Pixel coordinate grounding data
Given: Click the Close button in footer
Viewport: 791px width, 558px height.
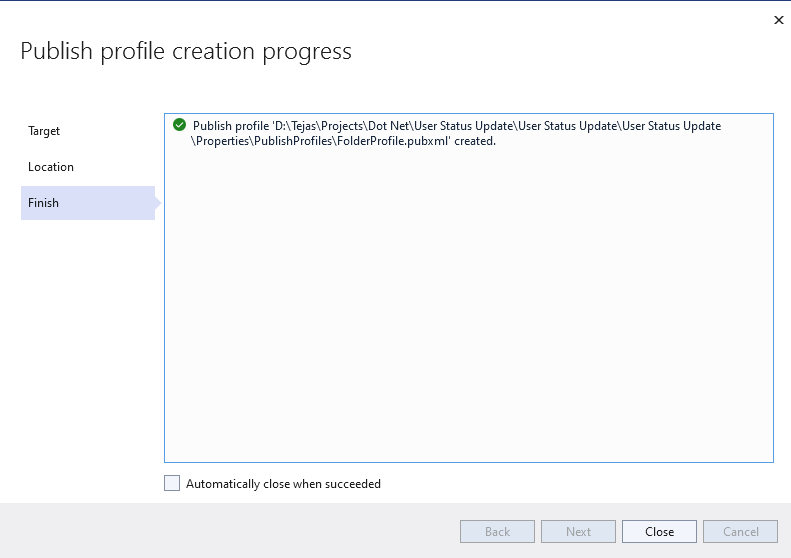Looking at the screenshot, I should click(659, 532).
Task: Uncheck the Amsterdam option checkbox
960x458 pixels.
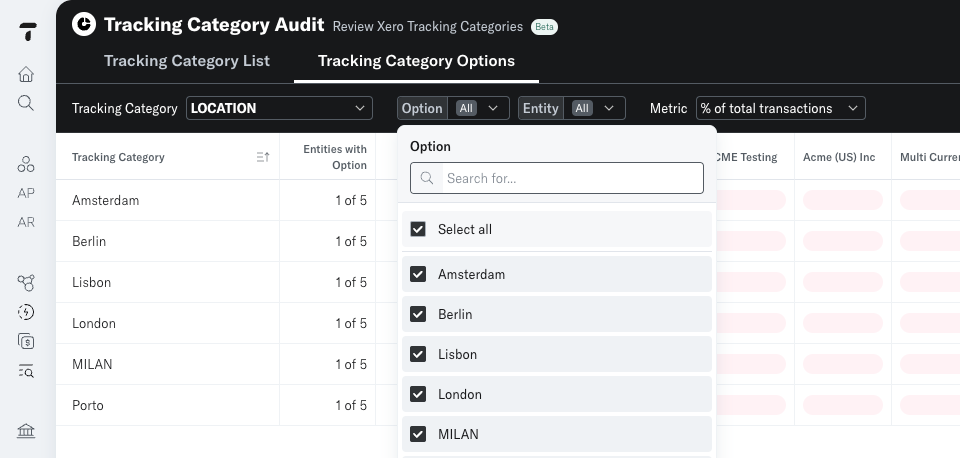Action: point(418,274)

TASK INSTRUCTIONS: Leave out the pictures, and give all the records again exactly.

SOLUTION TO THIS TASK:
Given: Click the Close button in footer
Viewport: 791px width, 558px height.
Looking at the screenshot, I should click(659, 532).
Task: Uncheck the Amsterdam option checkbox
960x458 pixels.
Action: point(418,274)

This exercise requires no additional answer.